- _The request_: Turn the entries below into a numbered list with the blank lines dropped, and leave the pictures out.
___ Dataset extract ___
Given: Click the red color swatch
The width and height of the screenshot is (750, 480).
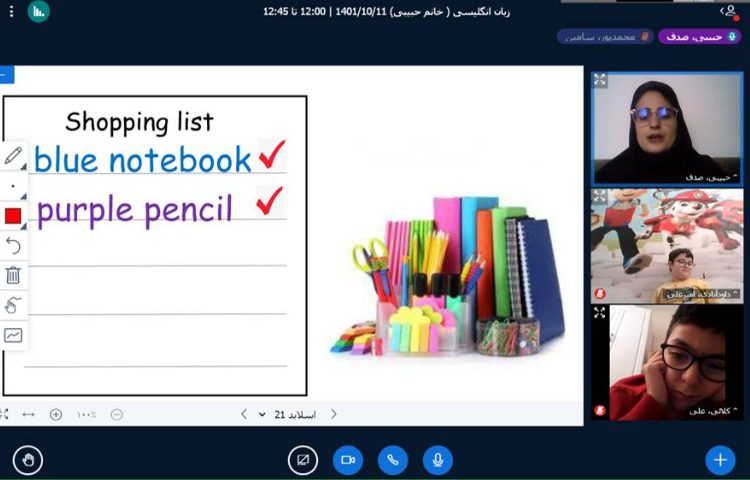Looking at the screenshot, I should (x=13, y=216).
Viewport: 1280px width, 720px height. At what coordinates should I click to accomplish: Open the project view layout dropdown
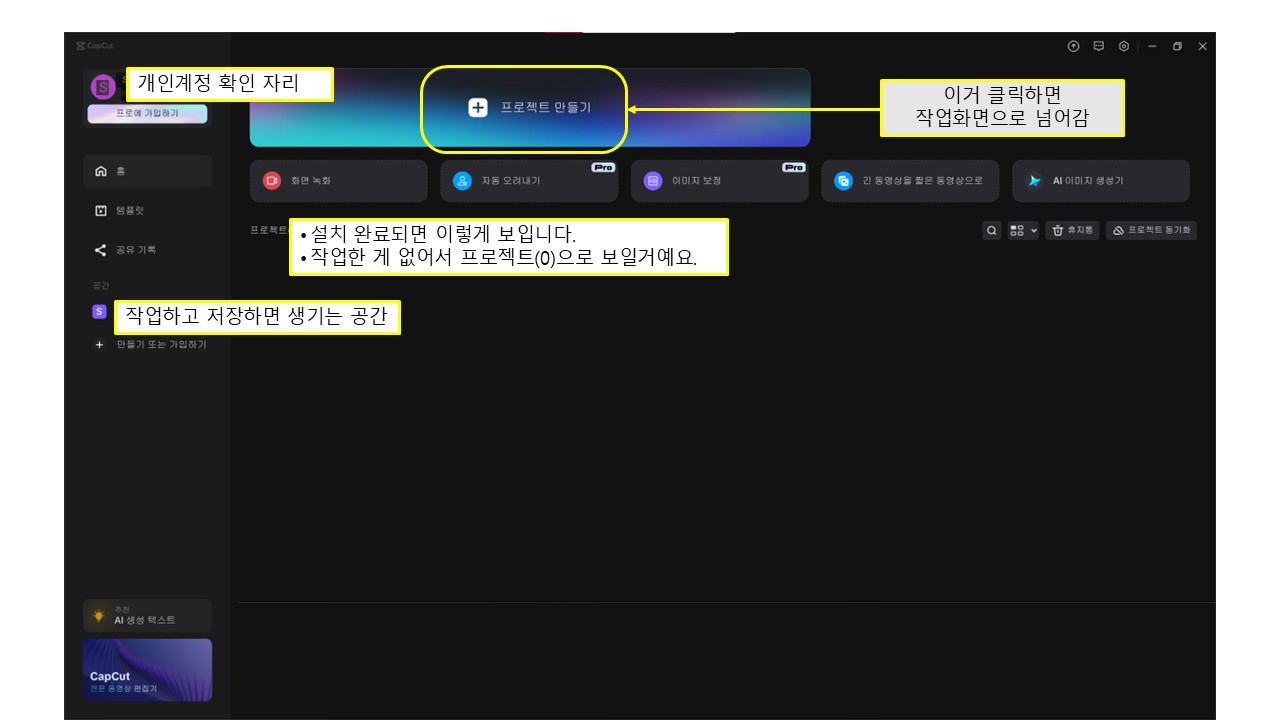click(x=1021, y=229)
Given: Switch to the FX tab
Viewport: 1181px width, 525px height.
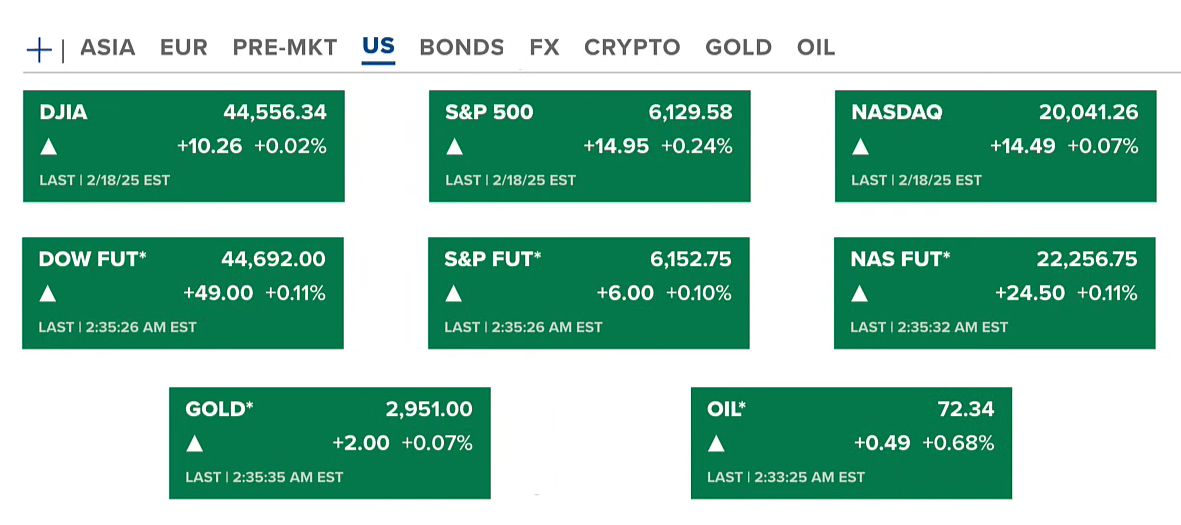Looking at the screenshot, I should point(544,47).
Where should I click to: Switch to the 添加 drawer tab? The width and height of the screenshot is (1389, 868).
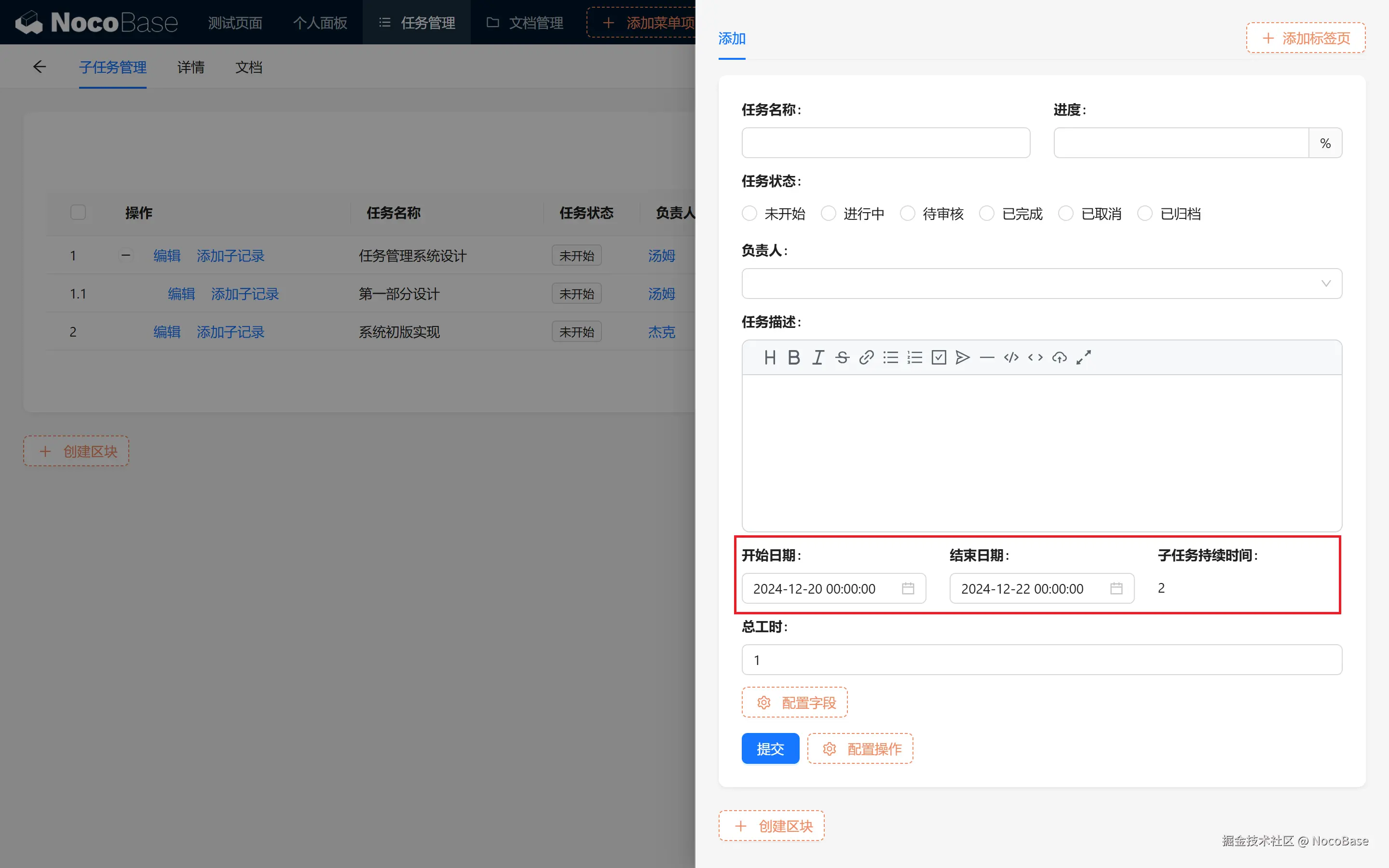[x=731, y=39]
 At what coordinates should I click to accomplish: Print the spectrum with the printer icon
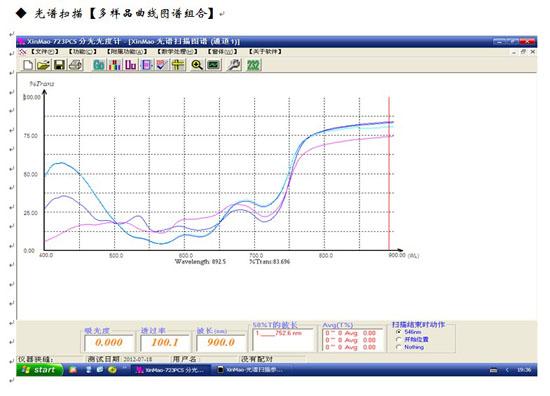75,65
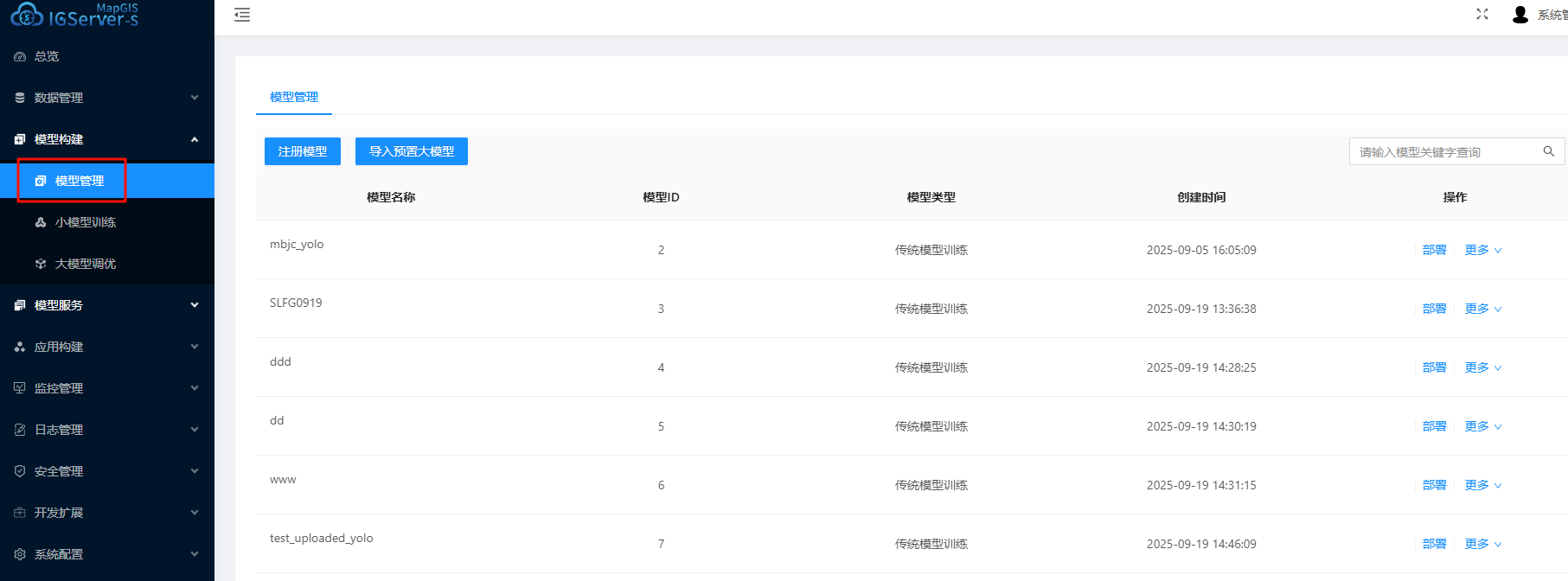Click the 导入预置大模型 button
Image resolution: width=1568 pixels, height=581 pixels.
tap(412, 151)
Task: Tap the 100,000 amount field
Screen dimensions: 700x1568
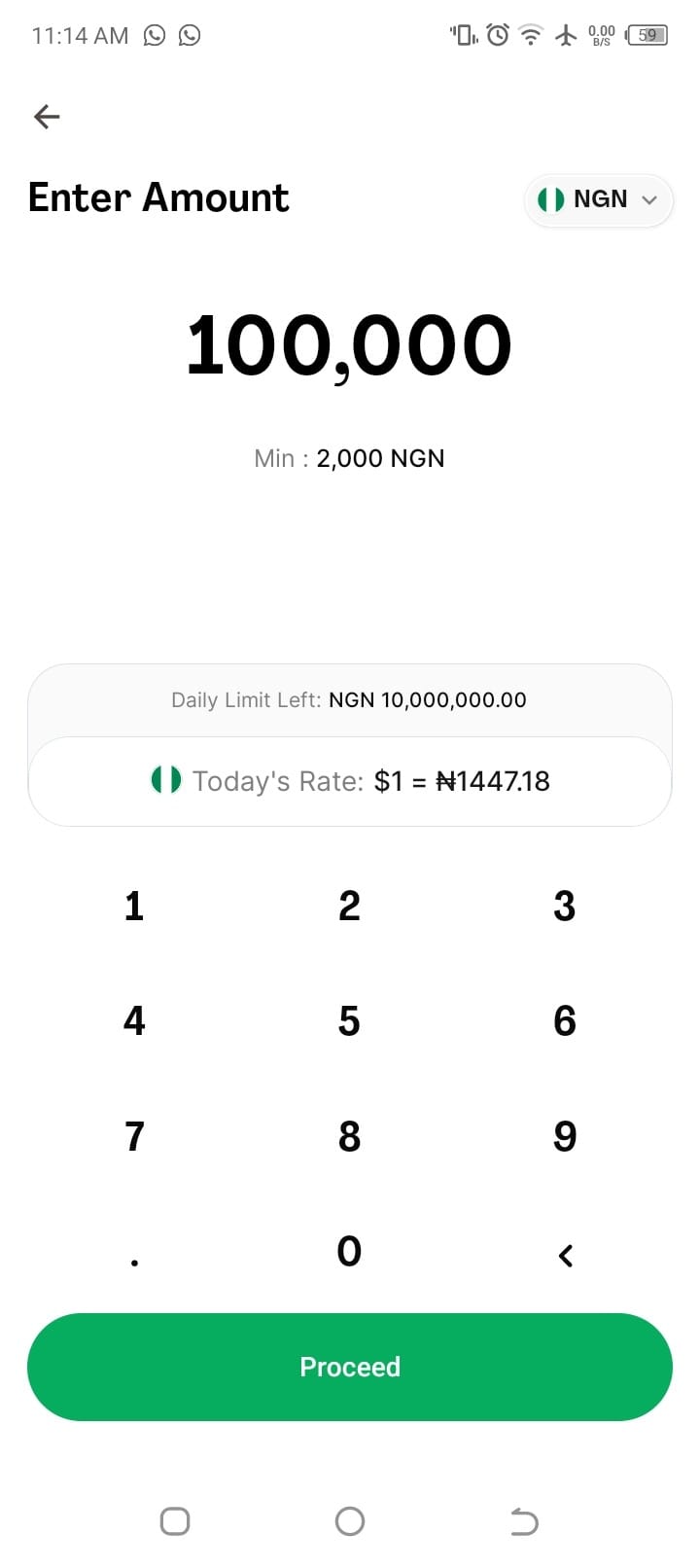Action: (x=349, y=347)
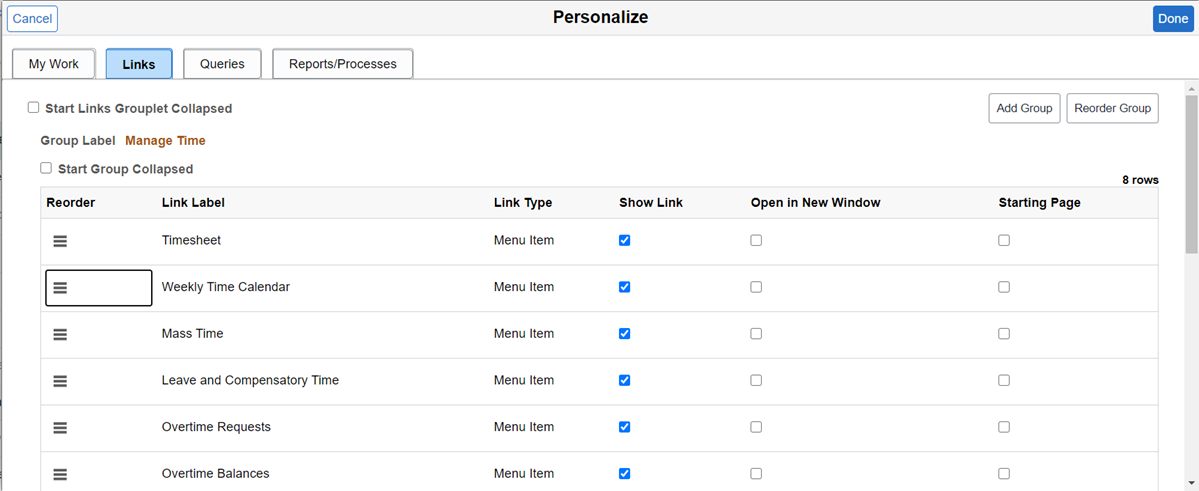Image resolution: width=1199 pixels, height=491 pixels.
Task: Set Weekly Time Calendar as Starting Page
Action: point(1004,287)
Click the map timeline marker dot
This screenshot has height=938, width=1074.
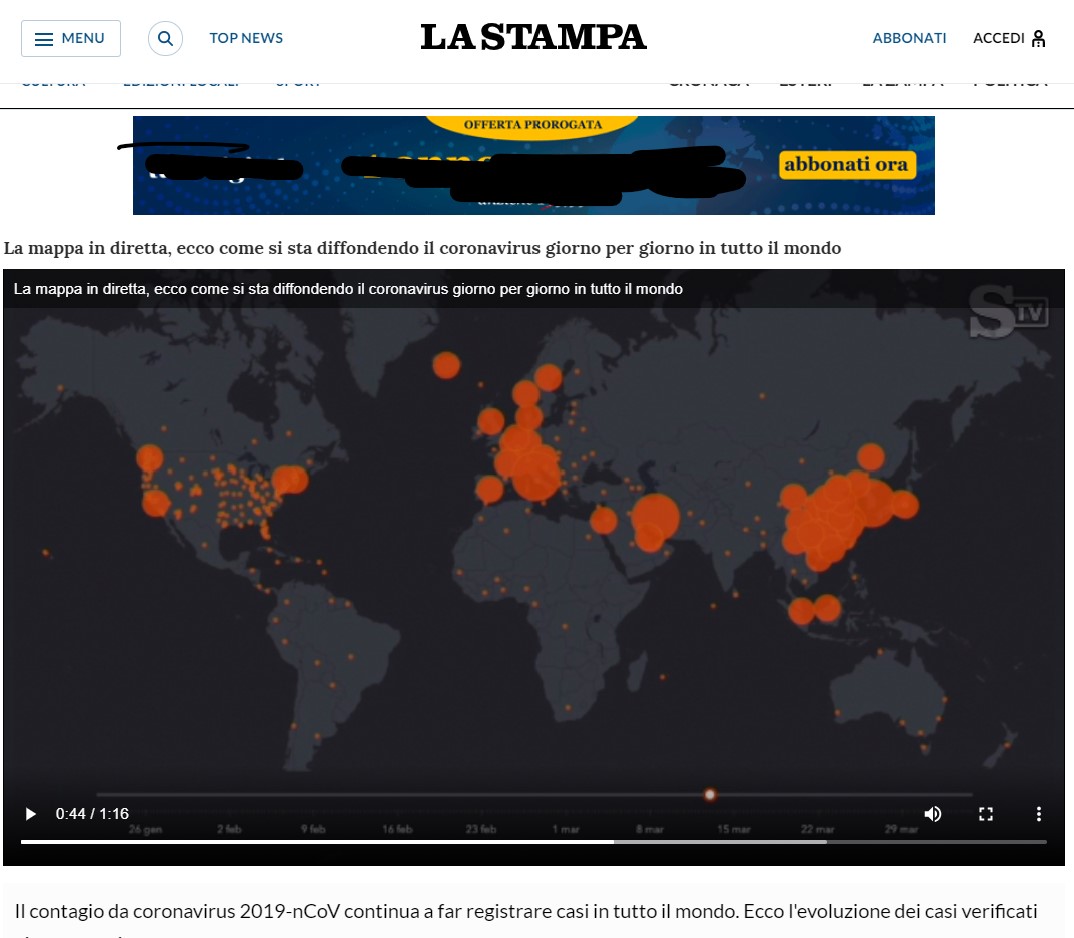click(x=709, y=795)
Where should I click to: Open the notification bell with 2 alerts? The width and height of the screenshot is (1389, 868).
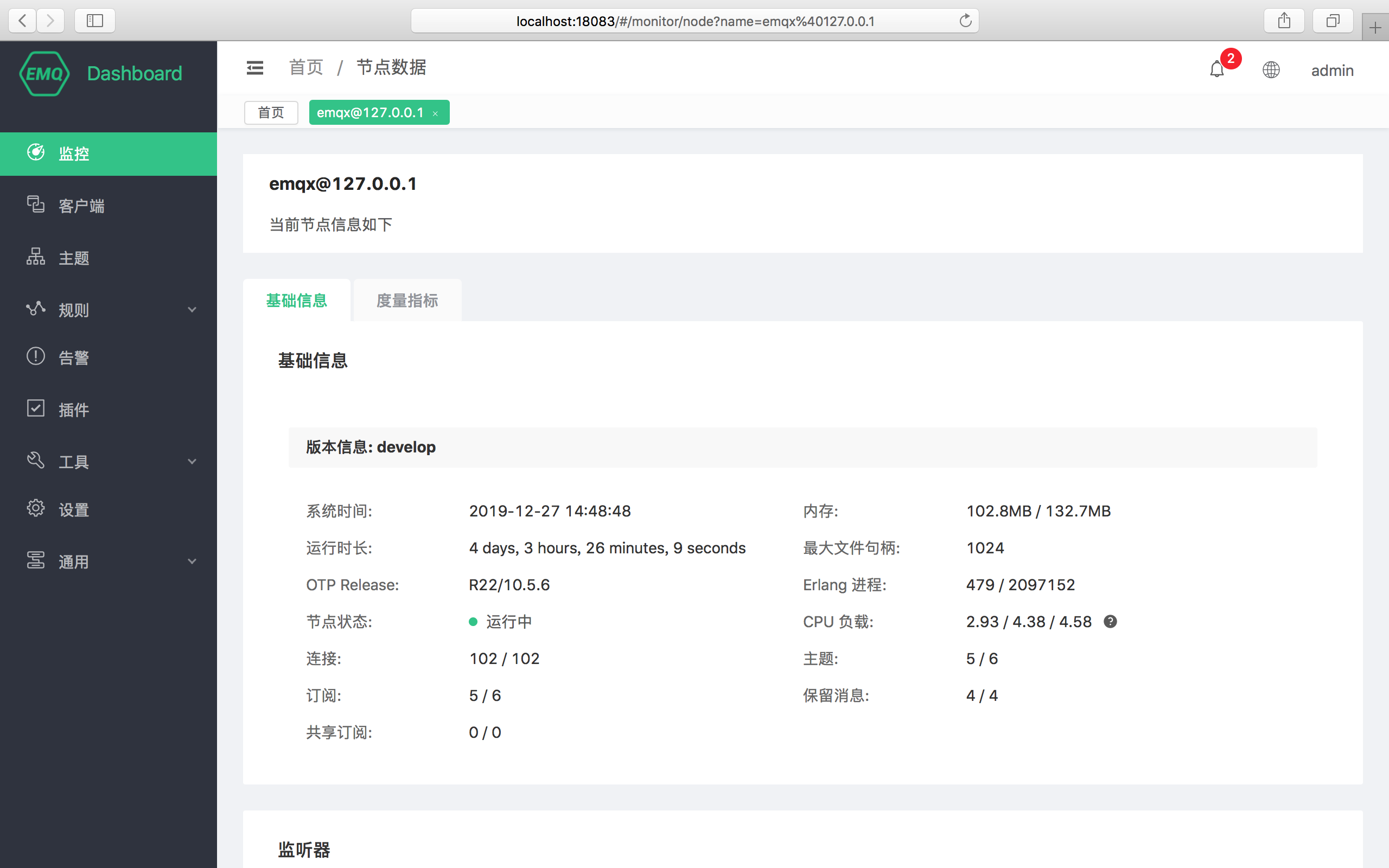1217,69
___
- _Written solution_:
1. Given: Click the red color swatch
2. The width and height of the screenshot is (750, 480).
3. Looking at the screenshot, I should (x=13, y=216).
4. Viewport: 1280px width, 720px height. At what coordinates should I click to accomplish: Open the project view layout dropdown
5. click(x=1021, y=229)
6. Given: Switch to the FX tab
7. Viewport: 1181px width, 525px height.
8. Looking at the screenshot, I should point(544,47).
9. Where should I click to: Switch to the 添加 drawer tab? The width and height of the screenshot is (1389, 868).
10. [x=731, y=39]
11.  At what coordinates should I click to accomplish: Print the spectrum with the printer icon
12. 75,65
13. Click the 导入预置大模型 button
14. Image resolution: width=1568 pixels, height=581 pixels.
15. tap(412, 151)
16. Task: Tap the 100,000 amount field
17. Screen dimensions: 700x1568
18. Action: (x=349, y=347)
19. Image resolution: width=1199 pixels, height=491 pixels.
20. Task: Set Weekly Time Calendar as Starting Page
21. Action: point(1004,287)
22. Click the map timeline marker dot
23. This screenshot has height=938, width=1074.
24. click(x=709, y=795)
25. Where should I click to: Open the notification bell with 2 alerts? The width and height of the screenshot is (1389, 868).
26. 1217,69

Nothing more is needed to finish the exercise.